Face à cette sublimation dramatique se trouve une multiplication des signes théâtraux. Qui est familier des spectacles de Guy Cassiers, connaît l’importance du rôle qu’y jouent les projections. Cette technologie visuelle permet au monde intérieur des personnages de s’extérioriser. Ce qui explique que, dans de nombreux spectacles, le visage des personnages est projeté en gros plan sur le fond (Proust, Rouge décanté, Sous le volcan, Coeur ténébreux). Ce qui se déroule sur la scène se passe en fait dans la tête des personnages. Pourtant, il n’en va pas exactement ainsi pour MCBTH : non seulement la toile de fond est un écran, mais les corps – ou plutôt les costumes – des acteurs font aussi office de toile de projection. Que les corps soient « réquisitionnés » pour les projections s’explique par la dramaturgie du spectacle. Les projections évoquent simultanément des images de la nature et d’un monde technologique. Les personnages semblent perdre leur chemin entre leurs passions primitives d’une part et leurs doubles numériques de l’autre.
Sept musiciens et trois chanteuses se joignent aux cinq acteurs. Si l’histoire est ramenée à sa quintessence, elle est aussi racontée d’une façon « baroque », à l’aide de projections, de chants et de musique en direct. Sans oublier les costumes de Tim Van Steenbergen, qui renvoient tant au dix-neuvième siècle qu’à un monde futuriste. Le spectacle commence comme une pièce de théâtre. Mais à mesure que Macbeth acquiert plus de pouvoir et commet plus de meurtres, le media théâtral commence à s’effriter et à en laisser d’autres s’infiltrer : le chant et la musique. Le parcours de Macbeth – son appétit grandissant de meurtre, l’intériorisation de son combat moral, sa solitude grandissante, sa perte d’emprise sur la réalité, l’enfer de son imagination – est traduit dans les passages chantés. Macbeth s’engage si profondément dans sa lutte pour le pouvoir que le monde autour de lui s’estompe, se dissipe. La musique et le chant symbolisent cette dissipation.
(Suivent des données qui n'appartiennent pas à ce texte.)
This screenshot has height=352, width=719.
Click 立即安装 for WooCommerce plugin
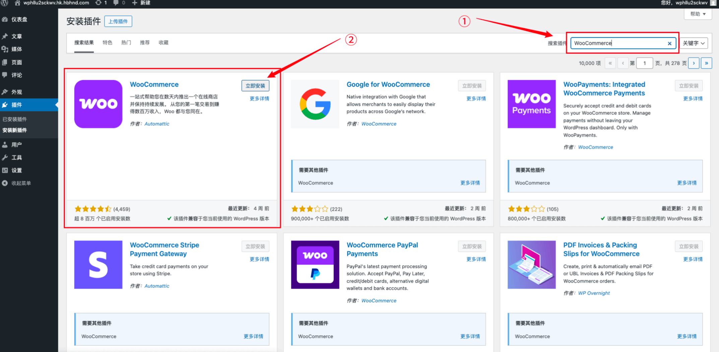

Ce n’est pas la première fois que Guy Cassiers et Dominique Pauwels travaillent ensemble. Ils en ont fait de même pour Onegin, Wolfskers et Sang & roses. Le chant de Jeanne et Gilles. Mais alors que dans ces spectacles, la parole chantée et le mot parlé étaient pour la plupart côte à côte, on a cherché à atteindre, dans ce MCBTH, une plus grande interaction. La musique et le chant ne se contentent pas d’accompagner l’action dramatique, mais en font partie intrinsèque. La tension entre le mot chanté et le mot parlé peut se décrire, comme le fait Dominique Pauwels, en termes de « virus » : un virus s’est introduit dans la conscience de Macbeth, a empoisonné son cerveau et par là tout son entourage. La musique et le chant en tant que métaphore pour l’amoralité qui se rend lentement maître de quelqu’un.
Les sorcières (chantantes), qui apparaissent souvent dans la pièce de Shakespeare, représentent le constant glissement entre la réalité et l’hallucination, entre le monde rationnel et contrôlable d’une part et de l’autre, le monde des ténèbres régi par la violence interne et externe. La parole dite est « hantée » par la parole chantée. La musique et le chant mettent à nu une dimension que la parole dissimule et occulte. Que cette dimension soit sombre ressort une fois de plus du titre même du spectacle: MCBTH, dont les voyelles ont disparu pour ne laisser place qu’aux sourdes consonnes.